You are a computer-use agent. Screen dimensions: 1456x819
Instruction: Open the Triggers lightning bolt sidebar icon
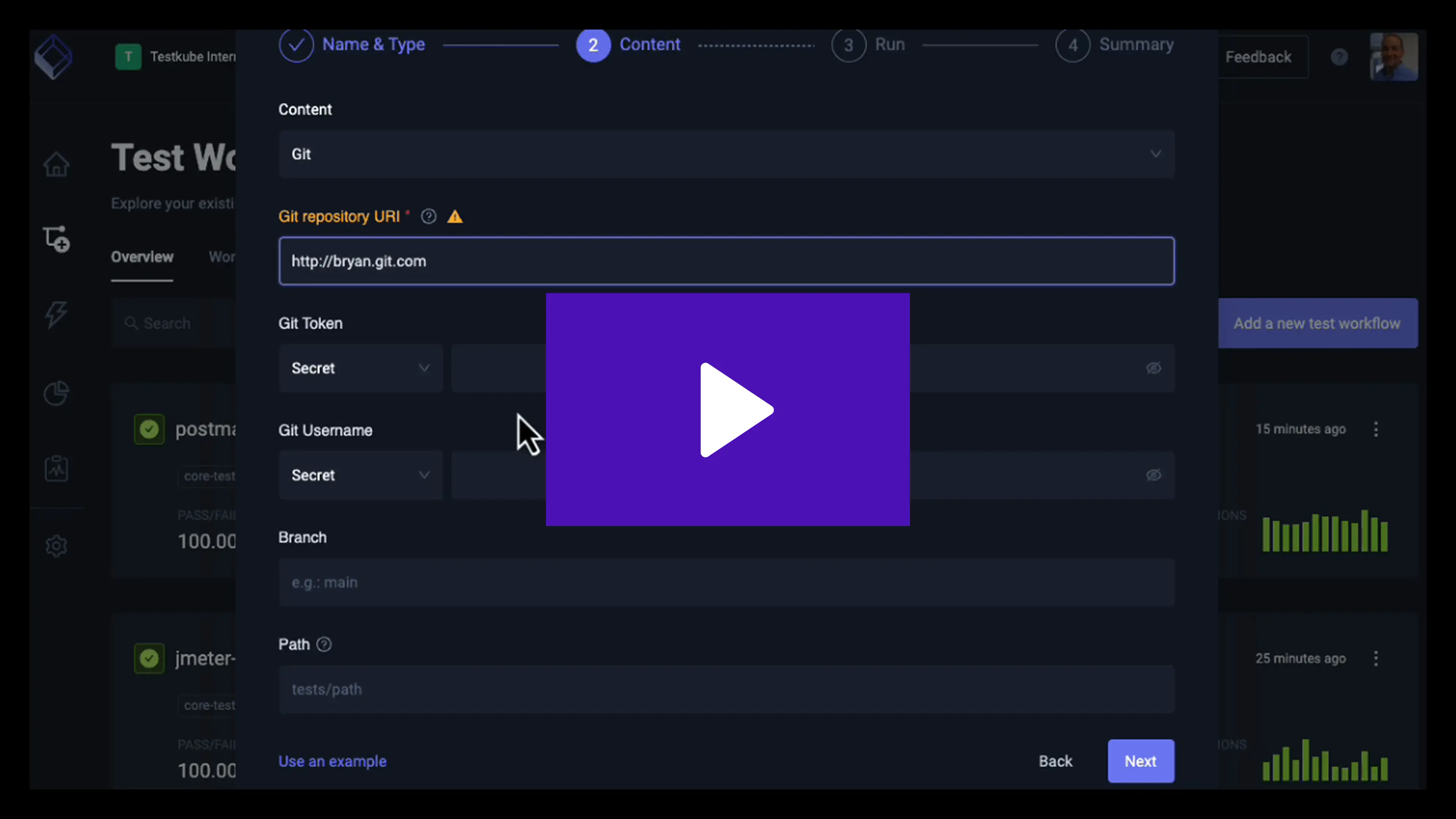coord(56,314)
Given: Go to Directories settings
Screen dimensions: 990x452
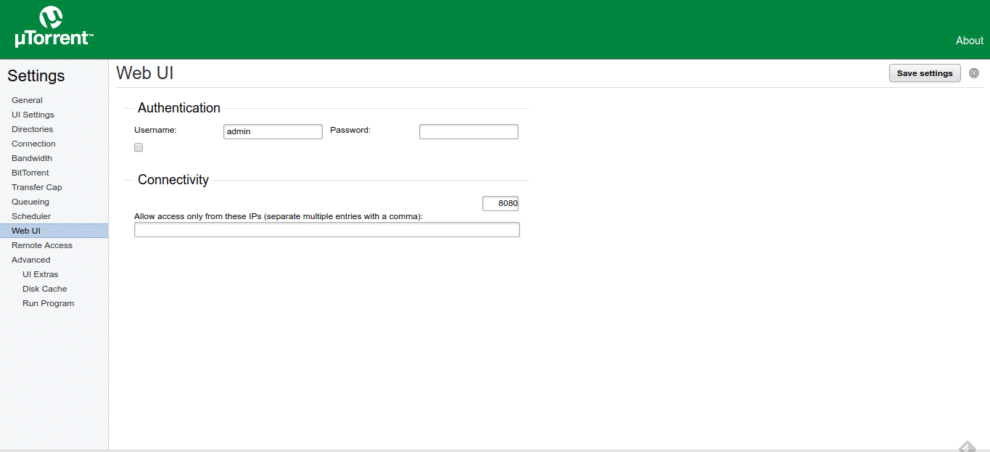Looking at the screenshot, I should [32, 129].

================================

Your instructions:
Rewrite every line of the records above as a JSON list of strings, one string per line, skipping blank lines. Leave the pictures out of the list.

In response:
[
  "You are a computer-use agent. Screen dimensions: 1456x819",
  "Instruction: Open the Triggers lightning bolt sidebar icon",
  "coord(56,314)",
  "Given: Go to Directories settings",
  "Screen dimensions: 990x452",
  "Looking at the screenshot, I should [32, 129]."
]